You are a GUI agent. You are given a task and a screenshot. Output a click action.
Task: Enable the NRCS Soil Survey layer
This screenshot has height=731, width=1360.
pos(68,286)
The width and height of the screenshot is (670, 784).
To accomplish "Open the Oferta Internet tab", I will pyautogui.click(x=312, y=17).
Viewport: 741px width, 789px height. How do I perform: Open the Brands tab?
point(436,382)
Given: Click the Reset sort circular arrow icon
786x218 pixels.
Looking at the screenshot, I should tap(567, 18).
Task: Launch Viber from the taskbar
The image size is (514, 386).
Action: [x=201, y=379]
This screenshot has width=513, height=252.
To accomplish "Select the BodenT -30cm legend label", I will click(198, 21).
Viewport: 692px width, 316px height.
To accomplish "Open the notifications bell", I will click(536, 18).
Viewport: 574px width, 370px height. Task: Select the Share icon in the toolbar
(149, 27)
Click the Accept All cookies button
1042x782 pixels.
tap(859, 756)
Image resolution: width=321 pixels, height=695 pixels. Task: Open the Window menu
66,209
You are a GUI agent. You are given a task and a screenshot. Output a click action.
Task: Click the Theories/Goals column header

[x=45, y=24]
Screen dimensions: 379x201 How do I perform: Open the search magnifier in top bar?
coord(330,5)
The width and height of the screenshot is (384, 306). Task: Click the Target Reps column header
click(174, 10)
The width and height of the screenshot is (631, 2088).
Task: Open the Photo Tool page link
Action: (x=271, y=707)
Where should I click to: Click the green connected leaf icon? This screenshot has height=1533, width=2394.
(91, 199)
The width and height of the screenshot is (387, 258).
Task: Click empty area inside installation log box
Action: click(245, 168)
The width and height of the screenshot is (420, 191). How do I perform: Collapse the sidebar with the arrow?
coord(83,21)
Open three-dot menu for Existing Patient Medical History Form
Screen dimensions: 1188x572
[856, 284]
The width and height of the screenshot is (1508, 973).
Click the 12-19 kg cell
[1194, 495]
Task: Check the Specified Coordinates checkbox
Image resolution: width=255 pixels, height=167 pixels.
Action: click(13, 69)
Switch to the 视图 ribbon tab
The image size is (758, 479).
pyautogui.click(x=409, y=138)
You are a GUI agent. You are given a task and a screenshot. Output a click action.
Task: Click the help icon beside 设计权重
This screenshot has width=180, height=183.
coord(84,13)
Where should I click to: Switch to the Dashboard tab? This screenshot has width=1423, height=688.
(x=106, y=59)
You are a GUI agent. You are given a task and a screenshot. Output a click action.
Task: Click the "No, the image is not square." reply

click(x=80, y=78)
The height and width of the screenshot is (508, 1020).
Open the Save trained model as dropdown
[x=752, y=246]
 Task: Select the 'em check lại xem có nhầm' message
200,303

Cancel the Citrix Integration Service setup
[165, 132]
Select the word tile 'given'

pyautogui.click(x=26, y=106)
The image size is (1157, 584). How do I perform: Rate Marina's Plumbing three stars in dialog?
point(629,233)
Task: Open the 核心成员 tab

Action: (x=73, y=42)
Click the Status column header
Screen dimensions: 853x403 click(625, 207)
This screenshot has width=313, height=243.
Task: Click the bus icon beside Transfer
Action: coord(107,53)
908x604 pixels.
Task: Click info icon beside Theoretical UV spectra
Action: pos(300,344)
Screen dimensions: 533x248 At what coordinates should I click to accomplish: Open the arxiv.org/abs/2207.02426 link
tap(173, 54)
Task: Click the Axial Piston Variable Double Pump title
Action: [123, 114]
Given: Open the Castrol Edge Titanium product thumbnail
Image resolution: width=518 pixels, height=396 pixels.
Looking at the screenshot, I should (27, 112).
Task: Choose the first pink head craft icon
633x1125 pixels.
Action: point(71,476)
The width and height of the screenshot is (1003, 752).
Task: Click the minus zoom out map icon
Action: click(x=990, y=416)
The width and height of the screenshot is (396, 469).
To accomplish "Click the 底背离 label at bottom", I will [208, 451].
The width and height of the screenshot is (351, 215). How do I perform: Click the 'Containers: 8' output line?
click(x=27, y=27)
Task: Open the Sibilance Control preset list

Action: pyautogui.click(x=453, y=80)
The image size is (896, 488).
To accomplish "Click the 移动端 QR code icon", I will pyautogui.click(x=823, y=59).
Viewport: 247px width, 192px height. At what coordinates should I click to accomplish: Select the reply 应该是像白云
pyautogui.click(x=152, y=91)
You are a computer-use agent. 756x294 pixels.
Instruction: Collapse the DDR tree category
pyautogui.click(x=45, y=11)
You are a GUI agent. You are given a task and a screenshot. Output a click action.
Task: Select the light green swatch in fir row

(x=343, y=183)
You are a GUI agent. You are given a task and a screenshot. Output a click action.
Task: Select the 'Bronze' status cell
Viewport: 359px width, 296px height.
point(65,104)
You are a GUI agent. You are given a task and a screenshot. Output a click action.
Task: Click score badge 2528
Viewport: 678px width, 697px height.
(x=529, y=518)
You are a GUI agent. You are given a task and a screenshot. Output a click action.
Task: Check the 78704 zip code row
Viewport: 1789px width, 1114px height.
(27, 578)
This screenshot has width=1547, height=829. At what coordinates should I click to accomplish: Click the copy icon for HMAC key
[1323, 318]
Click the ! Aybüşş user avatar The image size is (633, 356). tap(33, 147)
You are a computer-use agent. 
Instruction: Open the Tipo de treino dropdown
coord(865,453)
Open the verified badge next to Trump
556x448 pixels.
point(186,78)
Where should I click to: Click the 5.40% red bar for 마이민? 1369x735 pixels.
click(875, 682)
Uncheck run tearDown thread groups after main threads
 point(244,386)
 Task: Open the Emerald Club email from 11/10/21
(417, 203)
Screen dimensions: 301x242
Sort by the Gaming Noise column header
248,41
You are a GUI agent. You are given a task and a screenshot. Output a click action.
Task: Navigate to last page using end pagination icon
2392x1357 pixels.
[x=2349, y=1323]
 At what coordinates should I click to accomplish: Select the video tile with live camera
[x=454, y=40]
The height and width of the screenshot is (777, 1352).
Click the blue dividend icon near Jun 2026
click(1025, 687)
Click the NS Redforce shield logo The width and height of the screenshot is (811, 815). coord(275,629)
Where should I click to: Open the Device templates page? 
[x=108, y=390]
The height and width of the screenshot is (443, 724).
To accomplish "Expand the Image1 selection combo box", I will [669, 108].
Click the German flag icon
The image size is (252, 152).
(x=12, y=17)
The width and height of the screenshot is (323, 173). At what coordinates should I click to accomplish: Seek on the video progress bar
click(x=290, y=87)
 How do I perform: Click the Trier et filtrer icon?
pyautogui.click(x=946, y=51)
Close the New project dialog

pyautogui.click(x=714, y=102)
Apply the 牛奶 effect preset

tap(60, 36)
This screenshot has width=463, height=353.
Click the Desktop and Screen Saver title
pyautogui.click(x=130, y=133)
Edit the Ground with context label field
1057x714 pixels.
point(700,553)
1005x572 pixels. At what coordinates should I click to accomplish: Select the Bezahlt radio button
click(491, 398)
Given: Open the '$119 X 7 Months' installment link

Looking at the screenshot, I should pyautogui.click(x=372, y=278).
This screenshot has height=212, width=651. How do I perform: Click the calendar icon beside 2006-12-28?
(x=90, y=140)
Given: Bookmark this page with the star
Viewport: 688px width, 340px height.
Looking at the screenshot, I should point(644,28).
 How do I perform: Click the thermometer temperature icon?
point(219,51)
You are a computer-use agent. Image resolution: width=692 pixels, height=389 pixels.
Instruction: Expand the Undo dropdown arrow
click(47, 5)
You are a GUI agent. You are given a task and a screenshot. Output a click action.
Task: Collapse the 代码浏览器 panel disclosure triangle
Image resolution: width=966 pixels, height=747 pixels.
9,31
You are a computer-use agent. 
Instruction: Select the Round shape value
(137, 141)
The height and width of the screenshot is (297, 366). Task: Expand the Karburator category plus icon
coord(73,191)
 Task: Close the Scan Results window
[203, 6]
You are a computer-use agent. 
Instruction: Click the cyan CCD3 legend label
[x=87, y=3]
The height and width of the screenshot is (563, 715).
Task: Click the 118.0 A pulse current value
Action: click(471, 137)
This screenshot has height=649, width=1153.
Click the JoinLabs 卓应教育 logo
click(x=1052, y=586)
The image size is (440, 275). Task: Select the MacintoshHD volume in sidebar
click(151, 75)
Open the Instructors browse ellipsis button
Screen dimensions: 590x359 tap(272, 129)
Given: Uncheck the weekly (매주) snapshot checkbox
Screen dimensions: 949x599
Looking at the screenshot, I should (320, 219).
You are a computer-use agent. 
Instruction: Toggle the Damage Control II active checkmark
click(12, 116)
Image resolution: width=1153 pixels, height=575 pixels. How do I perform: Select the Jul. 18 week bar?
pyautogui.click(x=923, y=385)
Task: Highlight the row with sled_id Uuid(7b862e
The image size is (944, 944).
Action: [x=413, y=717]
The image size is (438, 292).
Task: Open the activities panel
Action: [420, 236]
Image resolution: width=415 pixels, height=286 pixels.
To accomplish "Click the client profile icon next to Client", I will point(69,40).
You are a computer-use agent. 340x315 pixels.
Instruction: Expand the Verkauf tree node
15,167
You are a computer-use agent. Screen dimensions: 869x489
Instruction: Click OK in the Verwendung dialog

____________________

DIRECTIONS FOR THIS TASK> Convert the part of the rows above that opens with the line containing "Click the Status column header" and closes with the line containing "pyautogui.click(x=152, y=91)" into a numbered list, leaving out blank lines. Include both of those lines and nothing outside that range.

WRITTEN SOLUTION>
1. Click the Status column header
2. Screen dimensions: 853x403 click(625, 207)
3. This screenshot has width=313, height=243.
4. Task: Click the bus icon beside Transfer
5. Action: coord(107,53)
6. 908x604 pixels.
7. Task: Click info icon beside Theoretical UV spectra
8. Action: pos(300,344)
9. Screen dimensions: 533x248 At what coordinates should I click to accomplish: Open the arxiv.org/abs/2207.02426 link
10. tap(173, 54)
11. Task: Click the Axial Piston Variable Double Pump title
12. Action: [123, 114]
13. Given: Open the Castrol Edge Titanium product thumbnail
14. Image resolution: width=518 pixels, height=396 pixels.
15. Looking at the screenshot, I should (27, 112).
16. Task: Choose the first pink head craft icon
17. 633x1125 pixels.
18. Action: point(71,476)
19. The width and height of the screenshot is (1003, 752).
20. Task: Click the minus zoom out map icon
21. Action: click(x=990, y=416)
22. The width and height of the screenshot is (396, 469).
23. To accomplish "Click the 底背离 label at bottom", I will [208, 451].
24. The width and height of the screenshot is (351, 215). How do I perform: Click the 'Containers: 8' output line?
25. click(x=27, y=27)
26. Task: Open the Sibilance Control preset list
27. Action: pyautogui.click(x=453, y=80)
28. The image size is (896, 488).
29. To accomplish "Click the 移动端 QR code icon", I will pyautogui.click(x=823, y=59).
30. Viewport: 247px width, 192px height. At what coordinates should I click to accomplish: Select the reply 应该是像白云
31. pyautogui.click(x=152, y=91)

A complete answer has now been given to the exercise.